SOURCE DATA =>
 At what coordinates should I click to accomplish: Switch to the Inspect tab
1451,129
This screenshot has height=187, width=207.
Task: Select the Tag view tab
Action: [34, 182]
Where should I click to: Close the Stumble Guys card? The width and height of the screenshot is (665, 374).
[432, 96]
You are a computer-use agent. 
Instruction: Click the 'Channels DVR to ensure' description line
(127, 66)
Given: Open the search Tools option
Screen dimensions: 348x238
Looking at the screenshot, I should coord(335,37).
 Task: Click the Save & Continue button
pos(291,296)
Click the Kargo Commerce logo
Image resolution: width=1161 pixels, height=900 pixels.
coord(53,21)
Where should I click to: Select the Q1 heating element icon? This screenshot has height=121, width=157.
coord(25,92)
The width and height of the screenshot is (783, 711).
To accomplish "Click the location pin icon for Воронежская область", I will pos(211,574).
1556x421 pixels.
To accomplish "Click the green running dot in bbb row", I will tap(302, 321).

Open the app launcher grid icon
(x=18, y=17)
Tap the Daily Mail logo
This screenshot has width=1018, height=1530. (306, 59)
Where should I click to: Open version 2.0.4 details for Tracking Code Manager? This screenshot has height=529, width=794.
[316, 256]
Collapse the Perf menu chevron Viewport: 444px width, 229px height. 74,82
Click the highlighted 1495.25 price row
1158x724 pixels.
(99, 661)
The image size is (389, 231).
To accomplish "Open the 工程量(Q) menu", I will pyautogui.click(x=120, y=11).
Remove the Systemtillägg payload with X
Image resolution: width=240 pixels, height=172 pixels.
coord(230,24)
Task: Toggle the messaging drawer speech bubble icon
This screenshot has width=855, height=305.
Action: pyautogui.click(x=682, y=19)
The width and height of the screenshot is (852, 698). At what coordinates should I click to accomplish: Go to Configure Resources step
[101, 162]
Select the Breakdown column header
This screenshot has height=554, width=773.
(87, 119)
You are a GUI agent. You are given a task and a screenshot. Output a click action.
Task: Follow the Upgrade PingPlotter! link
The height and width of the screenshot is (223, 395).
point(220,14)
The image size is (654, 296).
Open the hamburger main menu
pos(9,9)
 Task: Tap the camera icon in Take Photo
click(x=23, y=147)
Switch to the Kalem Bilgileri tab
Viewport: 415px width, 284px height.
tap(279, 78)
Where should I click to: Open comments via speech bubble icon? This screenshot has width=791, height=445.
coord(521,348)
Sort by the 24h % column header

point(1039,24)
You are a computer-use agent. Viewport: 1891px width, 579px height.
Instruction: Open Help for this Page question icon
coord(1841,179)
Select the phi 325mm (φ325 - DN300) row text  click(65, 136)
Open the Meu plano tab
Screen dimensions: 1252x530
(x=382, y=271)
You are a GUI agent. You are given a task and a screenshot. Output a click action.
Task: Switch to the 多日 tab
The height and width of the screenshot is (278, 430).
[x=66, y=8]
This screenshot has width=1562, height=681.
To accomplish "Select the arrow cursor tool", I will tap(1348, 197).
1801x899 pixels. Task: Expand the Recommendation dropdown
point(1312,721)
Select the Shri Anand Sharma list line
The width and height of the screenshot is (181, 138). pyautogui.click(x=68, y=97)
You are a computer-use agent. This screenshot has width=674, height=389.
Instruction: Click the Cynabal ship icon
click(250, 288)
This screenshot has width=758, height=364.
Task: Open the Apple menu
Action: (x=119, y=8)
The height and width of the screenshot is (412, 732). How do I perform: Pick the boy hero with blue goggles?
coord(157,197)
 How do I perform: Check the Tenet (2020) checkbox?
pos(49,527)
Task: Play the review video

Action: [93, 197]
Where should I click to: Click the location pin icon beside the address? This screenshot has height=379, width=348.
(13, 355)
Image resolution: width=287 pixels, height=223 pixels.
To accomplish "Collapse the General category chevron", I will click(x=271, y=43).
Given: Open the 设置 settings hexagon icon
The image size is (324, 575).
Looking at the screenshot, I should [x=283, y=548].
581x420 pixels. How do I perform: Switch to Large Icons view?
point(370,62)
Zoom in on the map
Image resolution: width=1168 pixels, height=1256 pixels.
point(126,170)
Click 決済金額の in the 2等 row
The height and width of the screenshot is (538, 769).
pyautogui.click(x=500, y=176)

TASK DIRECTIONS => Show all lines from the records above where the word "chevron" occurs.

ANSWER AREA =>
Collapse the Perf menu chevron Viewport: 444px width, 229px height. 74,82
To accomplish "Collapse the General category chevron", I will click(x=271, y=43).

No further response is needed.